Differences over China’s Belt and Road project, Dalai Lama’s visit to Arunachal have put relations under strain

Updated - June 09, 2017 08:32 am IST - NEW DELHI

A file picture of Prime Minister Narendra Modi.

A file picture of Prime Minister Narendra Modi.

Prime Minister Narendra Modi will meet Chinese President Xi Jinping in Astana, Kazakhstan on Friday on the sidelines of a major security summit. The meeting follows the deterioration of ties in the past year, especially after India boycotted China’s Belt and Road Forum in mid-May and a verbal spat broke out between New Delhi and Beijing over the Dalai Lama’s visit to Arunachal Pradesh in April.

Sources said the meeting had been agreed upon in principle, and a “time was being coordinated”.
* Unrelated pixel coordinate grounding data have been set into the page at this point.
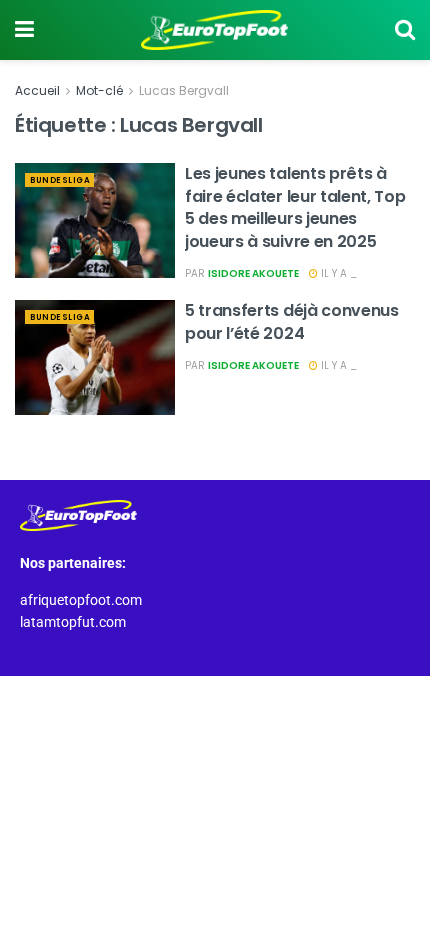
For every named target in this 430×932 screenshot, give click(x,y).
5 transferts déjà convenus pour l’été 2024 (292, 321)
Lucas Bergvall (184, 90)
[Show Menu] (24, 30)
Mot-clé (99, 90)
The meeting comes at a crucial time for India as it is keen on membership of the Nuclear Suppliers Group, the plenary session of which is being held in Geneva on June 19, and also because of the June 30 deadline for the U.N. Security Council committee to designate Masood Azhar a terrorist. China has been blocking both.

SCO membership

Mr. Modi landed in Astana on Thursday to attend the summit of the Shanghai Cooperation Organisation (SCO), where India and Pakistan will be inducted as members. Mr. Modi and Pakistan Prime Minister Nawaz Sharif attended a welcome banquet to the small grouping that currently comprises China, Russia, Uzbekistan, Kazakhstan, Kyrgyzstan and Tajikistan. Officials have practically ruled out a bilateral meeting between the Indian and the Pakistani Prime Ministers, with the Ministry saying a meeting had “not been sought by either side”.

 

In a statement prior to his departure, Mr. Modi said he looked forward to “deepening India’s association with the SCO which will help [India] in economic, connectivity and counter-terrorism cooperation, among other things.”
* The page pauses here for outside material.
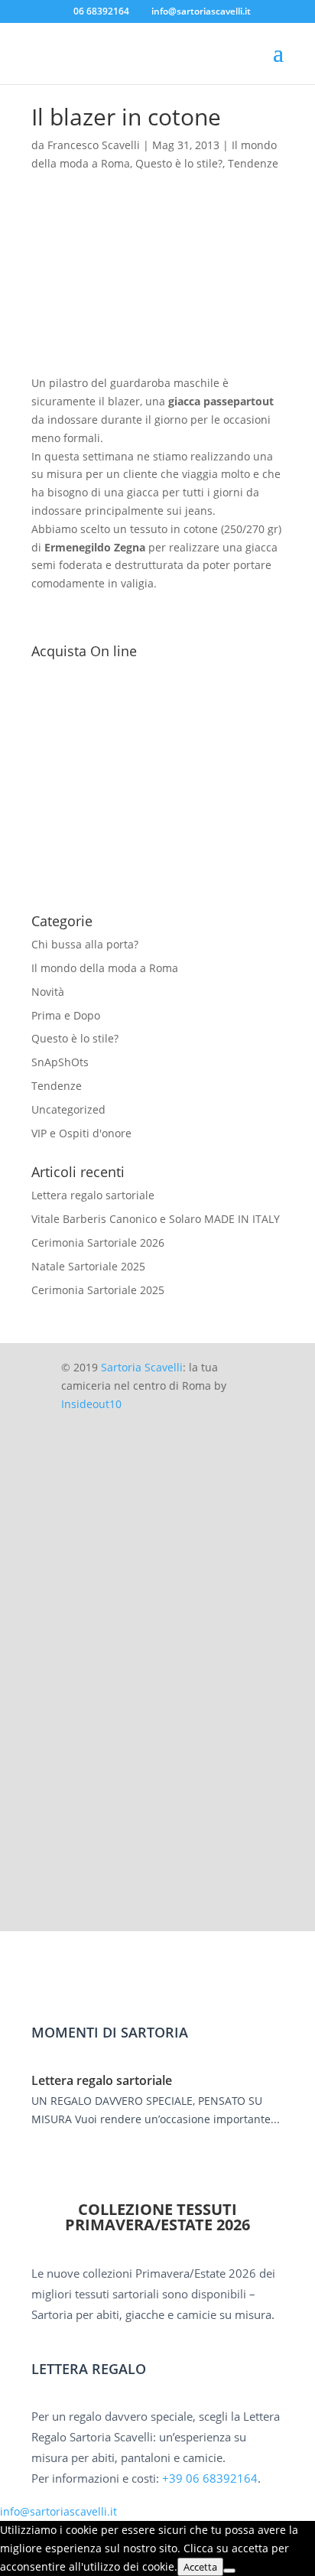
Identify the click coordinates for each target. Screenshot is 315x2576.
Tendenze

“We have long-standing relations with SCO members and look forward to progressing them further through the SCO for mutual betterment and growth of our countries and our people.”

The current SCO grouping, which China and Russia initiated in 2001, focusses on security cooperation between its members.

Pakistani stand

On Thursday, the Pakistan Foreign Ministry spokesperson sidestepped questions about how tensions between the two countries would play out at the regional summit, saying that it would fulfil its obligations on the SCO charter “as per the Shanghai spirit”, a reference to ‘good-neighbourliness’, which is considered an SCO mandate.